Y por eso telefoneaba ahora.

—Te llamo para avisarte de que la investigación del Departamento Q vuelve a estar en marcha. No puedo facilitarte más datos porque mi contacto en Jefatura ha replegado las antenas, pero el caso es que ese tipo que está al frente, Carl Mørck, ya sabe que habéis intentado entrometeros en su trabajo. Lo lamento, Ditlev. Trata de pasar desapercibido una temporada.

Ditlev también empezaba a notar las embestidas del pánico.

Pilló a Torsten Florin en el preciso instante en que el rey de la moda salía marcha atrás de su plaza de aparcamiento de Brand Nation. Acababa de enterarse de lo de Aalbæk y coincidía con Ditlev y Ulrik en que era obra de Kimmie. De lo que no estaba enterado era de que el Departamento Q y Carl Mørck habían vuelto a la carga.

—Joder, la cosa se está poniendo cada vez más negra —oyó al otro lado de la línea.

—¿Quieres suspender la cacería? —preguntó Ditlev.

El largo silencio al otro extremo era más que elocuente.

—¡No! El zorro se moriría —contestó al fin.

Como si lo viera. Seguro que Torsten se había pasado el fin de semana deleitándose con los tormentos de aquel pobre animal enloquecido.

—Deberías haberlo visto esta mañana —prosiguió—, completamente enloquecido. Pero deja que lo piense.

Ditlev lo conocía. En aquellos momento libraba una batalla entre sus impulsos asesinos y la sensatez con la que había manejado su vida laboral y su creciente imperio desde los veinte años. No tardaría en oírlo musitar una plegaria. Así era él. Cuando no podía solucionar las cosas por sus propios medios, siempre tenía algún dios al que invocar.

Ditlev se colocó el auricular del móvil en el oído, tensó la cuerda de la ballesta y sacó una nueva flecha de la aljaba. A continuación la cargó y apuntó hacia uno de los postes del antiguo embarcadero. El ave acababa de posarse y se estaba sacudiendo la bruma de las alas cuando Ditlev calculó la distancia y el viento y disparó como si acariciara con el dedo la mejilla de un niño.

El animal no se dio cuenta de nada. Cayó atravesado al agua y allí se quedó flotando, eso fue todo; mientras tanto, Torsten salmodiaba casi imperceptiblemente al otro lado de la línea.

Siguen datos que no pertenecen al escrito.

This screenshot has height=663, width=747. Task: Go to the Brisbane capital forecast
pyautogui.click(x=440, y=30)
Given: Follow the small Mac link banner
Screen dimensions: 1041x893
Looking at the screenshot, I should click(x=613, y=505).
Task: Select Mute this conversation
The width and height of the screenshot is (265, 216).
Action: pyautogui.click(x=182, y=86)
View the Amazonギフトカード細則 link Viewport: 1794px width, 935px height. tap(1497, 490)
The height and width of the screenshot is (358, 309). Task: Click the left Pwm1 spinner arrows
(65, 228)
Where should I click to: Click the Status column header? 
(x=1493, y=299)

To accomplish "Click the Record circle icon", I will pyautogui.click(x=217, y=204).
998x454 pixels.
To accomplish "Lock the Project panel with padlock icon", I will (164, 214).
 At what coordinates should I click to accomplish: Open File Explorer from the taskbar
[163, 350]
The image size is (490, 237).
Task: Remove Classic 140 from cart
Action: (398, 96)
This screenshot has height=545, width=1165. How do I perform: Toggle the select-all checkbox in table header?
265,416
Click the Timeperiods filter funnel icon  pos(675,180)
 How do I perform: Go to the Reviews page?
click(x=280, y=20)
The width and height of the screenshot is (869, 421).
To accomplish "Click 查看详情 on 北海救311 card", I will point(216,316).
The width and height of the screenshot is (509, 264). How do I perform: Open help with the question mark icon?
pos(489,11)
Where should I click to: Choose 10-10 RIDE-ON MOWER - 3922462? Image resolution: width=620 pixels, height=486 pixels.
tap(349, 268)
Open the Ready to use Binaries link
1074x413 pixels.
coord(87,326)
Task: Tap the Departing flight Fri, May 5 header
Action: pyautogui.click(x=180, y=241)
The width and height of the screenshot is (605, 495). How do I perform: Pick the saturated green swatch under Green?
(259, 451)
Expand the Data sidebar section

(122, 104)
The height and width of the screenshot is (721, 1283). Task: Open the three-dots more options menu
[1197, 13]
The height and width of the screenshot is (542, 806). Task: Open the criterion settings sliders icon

Aquel prodigioso disparo fue lo que decidió a Ditlev a abrir el baile.

—Seguimos adelante, Torsten —dijo—. Reúne a todos los somalíes esta noche y dales instrucciones para que a partir de ahora estén atentos con Kimmie. Ponlos en guardia. Enséñales una foto suya. Promételes una gratificación fuera de serie si ven algo.